─── Data to process
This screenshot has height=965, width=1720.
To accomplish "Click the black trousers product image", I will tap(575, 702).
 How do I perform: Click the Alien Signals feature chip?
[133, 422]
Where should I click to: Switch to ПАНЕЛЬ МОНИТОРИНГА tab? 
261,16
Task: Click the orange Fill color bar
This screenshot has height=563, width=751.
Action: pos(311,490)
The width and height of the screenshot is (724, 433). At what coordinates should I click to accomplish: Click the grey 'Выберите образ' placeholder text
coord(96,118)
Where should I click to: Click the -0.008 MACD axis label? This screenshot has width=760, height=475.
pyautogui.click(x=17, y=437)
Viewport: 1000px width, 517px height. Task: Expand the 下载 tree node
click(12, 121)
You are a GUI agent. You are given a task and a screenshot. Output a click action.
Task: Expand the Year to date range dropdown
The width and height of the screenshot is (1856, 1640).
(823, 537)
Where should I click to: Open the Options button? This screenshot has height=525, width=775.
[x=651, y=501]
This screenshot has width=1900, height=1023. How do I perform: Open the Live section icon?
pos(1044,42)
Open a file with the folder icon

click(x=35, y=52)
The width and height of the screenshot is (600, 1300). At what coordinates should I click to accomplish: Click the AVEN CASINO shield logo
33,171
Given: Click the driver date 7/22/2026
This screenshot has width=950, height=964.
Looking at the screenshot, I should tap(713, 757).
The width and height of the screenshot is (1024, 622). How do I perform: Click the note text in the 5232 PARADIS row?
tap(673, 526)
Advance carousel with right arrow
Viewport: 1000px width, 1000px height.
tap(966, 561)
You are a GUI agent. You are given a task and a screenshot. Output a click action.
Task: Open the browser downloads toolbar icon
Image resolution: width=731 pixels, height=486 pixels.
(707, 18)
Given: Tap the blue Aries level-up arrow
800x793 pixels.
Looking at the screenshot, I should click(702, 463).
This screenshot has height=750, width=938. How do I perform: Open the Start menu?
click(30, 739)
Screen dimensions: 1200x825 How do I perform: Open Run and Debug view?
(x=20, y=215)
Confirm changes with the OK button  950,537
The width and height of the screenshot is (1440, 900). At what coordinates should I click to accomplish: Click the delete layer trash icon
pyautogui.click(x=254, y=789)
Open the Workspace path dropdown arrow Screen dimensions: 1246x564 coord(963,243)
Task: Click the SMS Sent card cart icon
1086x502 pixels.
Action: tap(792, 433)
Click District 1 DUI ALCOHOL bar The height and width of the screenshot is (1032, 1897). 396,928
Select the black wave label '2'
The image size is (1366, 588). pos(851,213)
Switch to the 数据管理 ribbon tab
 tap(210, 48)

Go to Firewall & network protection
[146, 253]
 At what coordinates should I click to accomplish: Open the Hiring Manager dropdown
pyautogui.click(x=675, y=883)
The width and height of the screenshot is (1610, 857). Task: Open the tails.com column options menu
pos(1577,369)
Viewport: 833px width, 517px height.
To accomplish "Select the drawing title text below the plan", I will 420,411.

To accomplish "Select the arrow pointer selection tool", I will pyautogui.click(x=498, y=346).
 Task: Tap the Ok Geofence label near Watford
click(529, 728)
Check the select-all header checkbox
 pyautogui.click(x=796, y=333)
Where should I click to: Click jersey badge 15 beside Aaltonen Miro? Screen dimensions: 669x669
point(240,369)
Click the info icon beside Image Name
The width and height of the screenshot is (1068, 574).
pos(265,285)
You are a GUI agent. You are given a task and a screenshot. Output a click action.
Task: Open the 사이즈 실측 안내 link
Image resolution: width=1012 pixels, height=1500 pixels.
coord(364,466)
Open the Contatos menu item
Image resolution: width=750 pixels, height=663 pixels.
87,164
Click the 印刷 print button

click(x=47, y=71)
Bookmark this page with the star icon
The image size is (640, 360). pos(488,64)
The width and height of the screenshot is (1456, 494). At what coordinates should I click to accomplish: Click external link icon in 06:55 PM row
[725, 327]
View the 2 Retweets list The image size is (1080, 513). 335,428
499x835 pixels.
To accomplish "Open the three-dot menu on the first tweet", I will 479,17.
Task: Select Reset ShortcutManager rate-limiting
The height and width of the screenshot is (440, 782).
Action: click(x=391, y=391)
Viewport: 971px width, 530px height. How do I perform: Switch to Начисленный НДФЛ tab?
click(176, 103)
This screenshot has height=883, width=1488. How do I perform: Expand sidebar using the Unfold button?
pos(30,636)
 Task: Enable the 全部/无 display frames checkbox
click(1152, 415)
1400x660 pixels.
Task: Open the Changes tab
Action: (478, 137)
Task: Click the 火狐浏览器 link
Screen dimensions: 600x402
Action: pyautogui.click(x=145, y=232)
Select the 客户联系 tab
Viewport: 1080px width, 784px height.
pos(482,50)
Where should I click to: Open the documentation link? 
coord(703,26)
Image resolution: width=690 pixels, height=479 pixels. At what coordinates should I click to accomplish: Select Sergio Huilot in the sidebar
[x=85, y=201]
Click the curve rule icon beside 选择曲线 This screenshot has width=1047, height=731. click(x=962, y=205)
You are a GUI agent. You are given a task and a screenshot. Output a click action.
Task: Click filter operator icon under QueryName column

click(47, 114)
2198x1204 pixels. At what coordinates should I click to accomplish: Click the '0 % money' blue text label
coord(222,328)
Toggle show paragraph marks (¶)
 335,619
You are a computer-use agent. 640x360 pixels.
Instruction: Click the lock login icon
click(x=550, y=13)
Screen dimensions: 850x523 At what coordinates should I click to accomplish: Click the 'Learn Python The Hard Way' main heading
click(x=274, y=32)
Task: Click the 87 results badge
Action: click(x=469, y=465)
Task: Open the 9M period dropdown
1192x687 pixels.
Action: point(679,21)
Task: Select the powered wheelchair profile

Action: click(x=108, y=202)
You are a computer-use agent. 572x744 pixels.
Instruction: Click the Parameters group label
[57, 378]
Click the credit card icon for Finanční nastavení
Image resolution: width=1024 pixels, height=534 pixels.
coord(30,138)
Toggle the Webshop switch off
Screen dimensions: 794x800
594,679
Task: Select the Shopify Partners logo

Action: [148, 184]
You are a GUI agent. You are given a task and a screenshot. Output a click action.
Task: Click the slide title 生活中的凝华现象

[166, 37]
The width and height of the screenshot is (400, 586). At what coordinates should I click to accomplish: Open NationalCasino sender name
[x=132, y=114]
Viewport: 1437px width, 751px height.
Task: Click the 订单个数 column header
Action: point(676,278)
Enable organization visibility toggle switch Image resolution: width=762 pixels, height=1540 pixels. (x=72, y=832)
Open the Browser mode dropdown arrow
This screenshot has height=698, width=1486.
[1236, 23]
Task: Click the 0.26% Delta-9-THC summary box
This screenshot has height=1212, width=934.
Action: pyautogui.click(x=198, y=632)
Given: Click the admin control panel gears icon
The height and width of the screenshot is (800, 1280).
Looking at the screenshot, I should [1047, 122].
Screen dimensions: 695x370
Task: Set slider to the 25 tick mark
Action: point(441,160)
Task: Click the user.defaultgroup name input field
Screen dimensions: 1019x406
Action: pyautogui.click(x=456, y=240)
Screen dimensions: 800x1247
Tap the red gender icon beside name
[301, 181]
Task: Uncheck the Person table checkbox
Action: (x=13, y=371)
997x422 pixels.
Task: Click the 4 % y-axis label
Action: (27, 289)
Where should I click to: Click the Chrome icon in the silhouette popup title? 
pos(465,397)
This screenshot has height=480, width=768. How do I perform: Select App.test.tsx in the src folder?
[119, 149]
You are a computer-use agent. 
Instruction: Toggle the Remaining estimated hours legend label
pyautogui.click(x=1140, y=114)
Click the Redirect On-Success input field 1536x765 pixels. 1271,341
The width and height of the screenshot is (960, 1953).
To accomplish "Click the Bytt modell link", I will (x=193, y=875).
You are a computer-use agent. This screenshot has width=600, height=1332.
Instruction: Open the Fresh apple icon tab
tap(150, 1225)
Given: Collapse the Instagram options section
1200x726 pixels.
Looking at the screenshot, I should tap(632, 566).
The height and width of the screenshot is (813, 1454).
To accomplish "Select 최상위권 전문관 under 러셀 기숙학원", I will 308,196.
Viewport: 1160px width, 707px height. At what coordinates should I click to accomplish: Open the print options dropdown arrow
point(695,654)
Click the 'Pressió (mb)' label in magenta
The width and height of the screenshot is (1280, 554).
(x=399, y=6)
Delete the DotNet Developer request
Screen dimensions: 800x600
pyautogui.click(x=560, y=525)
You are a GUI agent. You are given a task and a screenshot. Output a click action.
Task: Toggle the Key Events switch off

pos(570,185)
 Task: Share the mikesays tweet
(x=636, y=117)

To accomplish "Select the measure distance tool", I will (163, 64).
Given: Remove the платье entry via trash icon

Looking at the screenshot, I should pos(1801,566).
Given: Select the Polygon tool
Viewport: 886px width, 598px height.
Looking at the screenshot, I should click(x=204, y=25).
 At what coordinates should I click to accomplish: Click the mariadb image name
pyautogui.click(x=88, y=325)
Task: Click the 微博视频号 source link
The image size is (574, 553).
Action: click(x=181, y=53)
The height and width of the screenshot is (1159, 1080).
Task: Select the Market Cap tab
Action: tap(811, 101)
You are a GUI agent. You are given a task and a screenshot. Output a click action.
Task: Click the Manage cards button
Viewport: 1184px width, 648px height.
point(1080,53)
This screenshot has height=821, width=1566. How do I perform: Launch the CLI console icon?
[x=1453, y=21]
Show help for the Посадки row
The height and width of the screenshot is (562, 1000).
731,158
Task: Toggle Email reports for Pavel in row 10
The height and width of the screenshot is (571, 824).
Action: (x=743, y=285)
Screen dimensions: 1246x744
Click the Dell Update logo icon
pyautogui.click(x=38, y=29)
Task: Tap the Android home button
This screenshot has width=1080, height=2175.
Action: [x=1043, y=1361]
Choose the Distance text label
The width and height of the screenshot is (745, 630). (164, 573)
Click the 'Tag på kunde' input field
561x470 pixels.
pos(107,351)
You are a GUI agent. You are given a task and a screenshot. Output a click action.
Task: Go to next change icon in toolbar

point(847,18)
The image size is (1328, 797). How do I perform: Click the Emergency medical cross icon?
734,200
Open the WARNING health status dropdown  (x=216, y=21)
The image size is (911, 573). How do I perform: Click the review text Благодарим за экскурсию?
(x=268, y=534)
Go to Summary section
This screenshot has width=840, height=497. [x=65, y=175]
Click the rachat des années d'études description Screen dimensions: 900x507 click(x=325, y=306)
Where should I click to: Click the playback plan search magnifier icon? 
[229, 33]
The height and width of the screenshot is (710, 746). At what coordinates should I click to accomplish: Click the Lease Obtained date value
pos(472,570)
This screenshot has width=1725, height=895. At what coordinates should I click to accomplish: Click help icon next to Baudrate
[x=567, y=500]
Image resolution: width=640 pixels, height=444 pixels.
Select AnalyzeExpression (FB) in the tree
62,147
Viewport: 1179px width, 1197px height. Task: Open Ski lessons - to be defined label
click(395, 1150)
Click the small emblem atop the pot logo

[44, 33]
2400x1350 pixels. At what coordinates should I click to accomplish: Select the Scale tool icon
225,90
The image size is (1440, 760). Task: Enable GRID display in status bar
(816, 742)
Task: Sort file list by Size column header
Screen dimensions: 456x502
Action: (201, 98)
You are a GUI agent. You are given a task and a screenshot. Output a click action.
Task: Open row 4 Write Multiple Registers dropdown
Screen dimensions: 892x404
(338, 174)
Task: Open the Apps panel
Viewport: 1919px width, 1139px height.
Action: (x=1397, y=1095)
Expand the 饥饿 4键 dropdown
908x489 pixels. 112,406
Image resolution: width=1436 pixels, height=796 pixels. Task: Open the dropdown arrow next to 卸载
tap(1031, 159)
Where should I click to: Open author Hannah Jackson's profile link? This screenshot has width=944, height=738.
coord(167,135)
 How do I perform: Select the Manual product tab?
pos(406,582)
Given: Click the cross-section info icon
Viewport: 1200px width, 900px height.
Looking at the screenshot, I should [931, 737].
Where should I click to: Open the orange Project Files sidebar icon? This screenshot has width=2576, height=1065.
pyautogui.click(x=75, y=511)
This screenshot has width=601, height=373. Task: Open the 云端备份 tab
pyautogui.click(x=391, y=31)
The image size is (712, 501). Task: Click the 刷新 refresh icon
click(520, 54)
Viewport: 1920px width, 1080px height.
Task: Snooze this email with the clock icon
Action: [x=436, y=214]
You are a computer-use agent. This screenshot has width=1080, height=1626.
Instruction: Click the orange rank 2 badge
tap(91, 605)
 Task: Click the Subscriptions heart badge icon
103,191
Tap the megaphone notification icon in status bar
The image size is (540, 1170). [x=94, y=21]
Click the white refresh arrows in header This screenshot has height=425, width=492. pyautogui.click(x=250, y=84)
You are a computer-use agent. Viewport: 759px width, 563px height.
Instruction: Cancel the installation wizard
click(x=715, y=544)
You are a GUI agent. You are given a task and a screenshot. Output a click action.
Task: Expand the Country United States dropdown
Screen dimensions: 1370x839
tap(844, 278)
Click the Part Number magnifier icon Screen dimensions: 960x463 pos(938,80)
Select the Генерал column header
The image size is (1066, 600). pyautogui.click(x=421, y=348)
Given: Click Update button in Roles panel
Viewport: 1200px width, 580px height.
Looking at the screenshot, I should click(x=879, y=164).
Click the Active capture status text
──────
Among the records above, extract exactly the lines from the line with "Task: Expand the Year to date range dropdown" to the line with "Given: Tap the blue Aries level-up arrow", both lines included, and leave out the rest.

- **Exercise answer**
Task: Expand the Year to date range dropdown
The width and height of the screenshot is (1856, 1640).
(823, 537)
Where should I click to: Open the Options button? This screenshot has height=525, width=775.
[x=651, y=501]
This screenshot has width=1900, height=1023. How do I perform: Open the Live section icon?
pos(1044,42)
Open a file with the folder icon

click(x=35, y=52)
The width and height of the screenshot is (600, 1300). At what coordinates should I click to accomplish: Click the AVEN CASINO shield logo
33,171
Given: Click the driver date 7/22/2026
This screenshot has width=950, height=964.
Looking at the screenshot, I should tap(713, 757).
The width and height of the screenshot is (1024, 622). How do I perform: Click the note text in the 5232 PARADIS row?
tap(673, 526)
Advance carousel with right arrow
Viewport: 1000px width, 1000px height.
tap(966, 561)
You are a GUI agent. You are given a task and a screenshot. Output a click action.
Task: Open the browser downloads toolbar icon
Image resolution: width=731 pixels, height=486 pixels.
(707, 18)
Given: Tap the blue Aries level-up arrow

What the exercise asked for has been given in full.